William Hill CISO: Think more like a marketer
'When we're talking to the board, we are marketing our product to our customers'
Getting the board to support security initiatives is a perennial challenge, but in order to succeed, CISOs and security managers need to borrow some tricks from the marketing trade.
That's according to Killian Faughnan, the group CISO for betting company William Hill.
Speaking at London's InfoSecurity Europe convention, Faughnan highlighted the challenges that security professionals can face when obtaining buy-in, and how treating it like a marketing exercise can help overcome them.
"What we're doing when we're talking to the board is we're marketing a product to our customer," Faughnan said. "Security is our product."
He stressed that while security often things about 'the board' as a single, homogenous entity (more akin to the Borg), board members are all individuals with their own distinct attitudes and priorities. As such, he said, understanding what motivates each individual board member can be the key to getting your message across.
"Board members are people too... they're not homogenous institutions. The board isn't an individual; it's a collection of people who have different views on what success looks like. They have different goals, different ambitions [and] different objectives," he said.
One of the common traps that security personnel fall into when selling to the board is the temptation to overcomplicate their pitches. In particular, Faughnan warned against overloading slide decks with infographics, graphs and data, stating that if there's too much concentrated information, board members often glaze over.

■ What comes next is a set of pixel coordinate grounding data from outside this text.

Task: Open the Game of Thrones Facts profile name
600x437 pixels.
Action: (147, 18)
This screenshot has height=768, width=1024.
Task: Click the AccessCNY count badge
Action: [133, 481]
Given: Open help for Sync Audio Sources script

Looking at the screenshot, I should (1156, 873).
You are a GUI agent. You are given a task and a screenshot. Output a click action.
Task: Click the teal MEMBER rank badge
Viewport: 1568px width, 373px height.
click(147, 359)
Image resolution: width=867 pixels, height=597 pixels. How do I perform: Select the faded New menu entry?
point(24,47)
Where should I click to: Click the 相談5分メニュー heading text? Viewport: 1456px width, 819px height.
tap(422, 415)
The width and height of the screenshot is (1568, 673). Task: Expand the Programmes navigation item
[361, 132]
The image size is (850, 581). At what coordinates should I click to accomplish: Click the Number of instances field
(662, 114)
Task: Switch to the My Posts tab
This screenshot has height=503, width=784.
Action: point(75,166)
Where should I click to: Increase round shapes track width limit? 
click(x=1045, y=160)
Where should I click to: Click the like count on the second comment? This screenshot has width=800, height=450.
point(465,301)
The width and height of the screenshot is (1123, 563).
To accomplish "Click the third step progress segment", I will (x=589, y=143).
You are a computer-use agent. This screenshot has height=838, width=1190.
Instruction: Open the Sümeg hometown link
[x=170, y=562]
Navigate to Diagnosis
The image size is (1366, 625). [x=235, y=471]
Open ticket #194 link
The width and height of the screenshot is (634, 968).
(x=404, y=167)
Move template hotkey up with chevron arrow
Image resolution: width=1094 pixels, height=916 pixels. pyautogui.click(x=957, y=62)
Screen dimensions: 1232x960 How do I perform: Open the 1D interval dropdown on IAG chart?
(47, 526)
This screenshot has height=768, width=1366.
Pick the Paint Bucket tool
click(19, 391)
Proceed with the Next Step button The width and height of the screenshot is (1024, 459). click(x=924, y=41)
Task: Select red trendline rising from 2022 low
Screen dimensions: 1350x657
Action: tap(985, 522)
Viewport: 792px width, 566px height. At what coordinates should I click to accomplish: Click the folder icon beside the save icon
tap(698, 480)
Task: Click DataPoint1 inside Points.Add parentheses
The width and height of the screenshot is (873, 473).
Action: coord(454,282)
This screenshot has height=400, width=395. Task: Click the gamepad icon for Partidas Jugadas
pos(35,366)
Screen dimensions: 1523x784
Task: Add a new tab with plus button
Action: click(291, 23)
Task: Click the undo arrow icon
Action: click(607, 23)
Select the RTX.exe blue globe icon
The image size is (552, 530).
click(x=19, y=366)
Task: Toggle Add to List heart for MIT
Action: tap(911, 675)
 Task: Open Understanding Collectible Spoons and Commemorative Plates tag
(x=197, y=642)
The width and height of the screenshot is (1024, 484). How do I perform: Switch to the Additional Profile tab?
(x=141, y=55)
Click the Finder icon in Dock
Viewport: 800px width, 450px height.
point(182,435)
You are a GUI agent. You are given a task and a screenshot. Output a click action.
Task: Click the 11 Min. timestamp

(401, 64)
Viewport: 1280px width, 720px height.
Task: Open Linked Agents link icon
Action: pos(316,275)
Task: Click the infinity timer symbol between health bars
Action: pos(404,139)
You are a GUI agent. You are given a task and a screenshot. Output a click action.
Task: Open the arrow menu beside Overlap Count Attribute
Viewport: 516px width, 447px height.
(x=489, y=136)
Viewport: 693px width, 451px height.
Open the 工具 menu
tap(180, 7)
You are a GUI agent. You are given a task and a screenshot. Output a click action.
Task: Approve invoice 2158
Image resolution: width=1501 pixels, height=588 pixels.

"Part of knowing your customer is that you should know they only have 15 minutes. Even if you've got a half-hour slot, by the time you get 10 to 12 minutes in, they're responding to email or doing something else, because these are busy people."
"Data has its place," he said, "but that place is mostly in your dashboards... because your job is to take that data and cut it down to something meaningful.
Faughnan's advice was to keep pitches short and sweet. He recommended picking the three most important messages you want to deliver, simplifying them as much as possible, and focusing on those. The ideal slide deck, he said, consists of one slide: a block of green, yellow or red, depending on how well the company's security posture is.
"Obviously, we're never going to get to one slide," he admitted, "but we should be aiming for it."